* Instructions to follow *
Below are the records; copy every line in them that holds the string "will".
== Records supplied ==
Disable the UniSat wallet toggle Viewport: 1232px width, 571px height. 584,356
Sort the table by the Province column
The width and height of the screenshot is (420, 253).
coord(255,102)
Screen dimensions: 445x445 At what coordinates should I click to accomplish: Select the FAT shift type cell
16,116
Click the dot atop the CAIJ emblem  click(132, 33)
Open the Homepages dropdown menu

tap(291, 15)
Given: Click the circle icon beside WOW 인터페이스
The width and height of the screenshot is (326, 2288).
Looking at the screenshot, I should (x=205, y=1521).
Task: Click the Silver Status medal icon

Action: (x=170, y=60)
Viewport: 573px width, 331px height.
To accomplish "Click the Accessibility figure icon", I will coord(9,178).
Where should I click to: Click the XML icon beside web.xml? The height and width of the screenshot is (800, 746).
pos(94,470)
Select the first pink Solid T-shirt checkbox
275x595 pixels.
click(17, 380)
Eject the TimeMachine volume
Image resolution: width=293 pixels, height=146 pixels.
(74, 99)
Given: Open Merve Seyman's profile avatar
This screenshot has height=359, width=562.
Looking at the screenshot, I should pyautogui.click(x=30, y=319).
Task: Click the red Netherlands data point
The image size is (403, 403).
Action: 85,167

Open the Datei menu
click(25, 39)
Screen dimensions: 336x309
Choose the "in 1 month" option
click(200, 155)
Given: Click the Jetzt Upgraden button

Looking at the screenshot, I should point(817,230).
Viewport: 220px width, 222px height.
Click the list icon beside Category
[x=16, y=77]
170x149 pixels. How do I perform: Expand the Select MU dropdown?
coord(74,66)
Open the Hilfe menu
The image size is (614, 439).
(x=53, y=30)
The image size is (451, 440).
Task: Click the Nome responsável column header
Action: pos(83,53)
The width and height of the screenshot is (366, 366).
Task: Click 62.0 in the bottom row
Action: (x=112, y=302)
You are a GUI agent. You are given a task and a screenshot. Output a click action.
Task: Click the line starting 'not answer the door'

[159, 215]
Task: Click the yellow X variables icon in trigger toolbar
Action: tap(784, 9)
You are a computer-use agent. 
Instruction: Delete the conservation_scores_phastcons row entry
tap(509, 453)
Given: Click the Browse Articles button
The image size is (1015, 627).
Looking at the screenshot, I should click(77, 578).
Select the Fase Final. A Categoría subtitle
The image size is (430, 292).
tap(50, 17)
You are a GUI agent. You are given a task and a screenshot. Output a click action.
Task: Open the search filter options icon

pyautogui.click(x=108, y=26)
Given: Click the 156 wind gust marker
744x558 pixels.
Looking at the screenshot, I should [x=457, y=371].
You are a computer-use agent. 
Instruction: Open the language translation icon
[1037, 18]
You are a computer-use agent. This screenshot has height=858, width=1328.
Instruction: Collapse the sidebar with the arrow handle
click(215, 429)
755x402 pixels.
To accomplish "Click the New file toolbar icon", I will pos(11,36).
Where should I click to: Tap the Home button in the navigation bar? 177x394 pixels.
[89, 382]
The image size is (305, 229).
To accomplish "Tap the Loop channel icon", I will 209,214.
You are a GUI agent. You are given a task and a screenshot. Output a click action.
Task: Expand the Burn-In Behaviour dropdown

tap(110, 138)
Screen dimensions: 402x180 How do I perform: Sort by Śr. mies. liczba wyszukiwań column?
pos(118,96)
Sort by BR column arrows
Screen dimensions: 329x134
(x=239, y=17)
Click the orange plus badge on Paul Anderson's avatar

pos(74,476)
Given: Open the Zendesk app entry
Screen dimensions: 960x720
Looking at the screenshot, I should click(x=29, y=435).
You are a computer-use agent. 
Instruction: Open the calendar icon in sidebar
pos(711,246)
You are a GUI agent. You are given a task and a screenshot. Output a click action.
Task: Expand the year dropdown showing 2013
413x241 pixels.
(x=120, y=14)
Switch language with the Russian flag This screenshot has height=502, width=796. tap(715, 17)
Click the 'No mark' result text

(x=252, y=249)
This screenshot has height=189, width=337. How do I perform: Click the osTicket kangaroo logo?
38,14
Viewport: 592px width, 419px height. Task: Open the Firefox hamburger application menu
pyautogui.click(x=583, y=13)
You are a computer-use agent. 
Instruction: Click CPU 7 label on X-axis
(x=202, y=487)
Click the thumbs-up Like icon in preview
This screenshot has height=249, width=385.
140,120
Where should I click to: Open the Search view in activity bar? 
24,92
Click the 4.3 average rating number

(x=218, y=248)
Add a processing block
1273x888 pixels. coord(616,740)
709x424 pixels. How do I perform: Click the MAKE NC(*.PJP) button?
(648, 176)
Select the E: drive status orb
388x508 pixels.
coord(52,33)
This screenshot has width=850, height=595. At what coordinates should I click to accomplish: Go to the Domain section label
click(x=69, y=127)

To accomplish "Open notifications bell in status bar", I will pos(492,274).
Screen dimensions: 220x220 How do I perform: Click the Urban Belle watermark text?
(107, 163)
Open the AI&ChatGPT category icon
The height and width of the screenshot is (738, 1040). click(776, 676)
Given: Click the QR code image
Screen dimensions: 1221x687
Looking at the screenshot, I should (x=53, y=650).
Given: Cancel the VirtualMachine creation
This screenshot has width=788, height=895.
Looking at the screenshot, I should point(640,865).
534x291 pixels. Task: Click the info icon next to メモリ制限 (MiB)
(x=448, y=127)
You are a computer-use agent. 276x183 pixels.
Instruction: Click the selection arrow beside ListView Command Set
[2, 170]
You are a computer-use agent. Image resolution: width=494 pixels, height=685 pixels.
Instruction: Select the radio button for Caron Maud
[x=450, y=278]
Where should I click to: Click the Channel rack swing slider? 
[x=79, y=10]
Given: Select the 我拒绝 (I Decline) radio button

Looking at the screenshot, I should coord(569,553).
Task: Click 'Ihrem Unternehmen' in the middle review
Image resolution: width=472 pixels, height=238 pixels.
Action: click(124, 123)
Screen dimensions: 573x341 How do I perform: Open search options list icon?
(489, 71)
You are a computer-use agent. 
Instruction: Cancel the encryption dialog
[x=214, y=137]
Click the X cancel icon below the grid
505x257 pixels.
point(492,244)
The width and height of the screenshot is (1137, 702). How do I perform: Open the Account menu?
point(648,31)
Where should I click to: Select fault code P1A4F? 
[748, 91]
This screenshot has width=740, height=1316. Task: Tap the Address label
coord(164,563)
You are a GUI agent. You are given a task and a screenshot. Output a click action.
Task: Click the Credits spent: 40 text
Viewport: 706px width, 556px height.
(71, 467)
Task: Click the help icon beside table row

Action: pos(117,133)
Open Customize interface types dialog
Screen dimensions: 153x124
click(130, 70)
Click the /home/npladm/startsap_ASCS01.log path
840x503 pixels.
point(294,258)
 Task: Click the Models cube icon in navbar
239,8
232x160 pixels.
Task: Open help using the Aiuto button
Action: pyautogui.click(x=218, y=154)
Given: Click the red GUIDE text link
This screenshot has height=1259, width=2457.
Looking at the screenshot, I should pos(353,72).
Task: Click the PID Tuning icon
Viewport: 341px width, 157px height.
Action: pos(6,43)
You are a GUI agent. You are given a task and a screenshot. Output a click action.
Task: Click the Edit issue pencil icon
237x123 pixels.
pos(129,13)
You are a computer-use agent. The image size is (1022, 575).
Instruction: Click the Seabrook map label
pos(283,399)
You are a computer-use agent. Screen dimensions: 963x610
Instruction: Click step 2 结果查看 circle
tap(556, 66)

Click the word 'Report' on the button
===
* Result for this exercise *
To accomplish "Click the Accessibility figure icon", I will coord(9,178).
To accomplish "Click the New file toolbar icon", I will pos(11,36).
To accomplish "Tap the Loop channel icon", I will 209,214.
To accomplish "Open notifications bell in status bar", I will pos(492,274).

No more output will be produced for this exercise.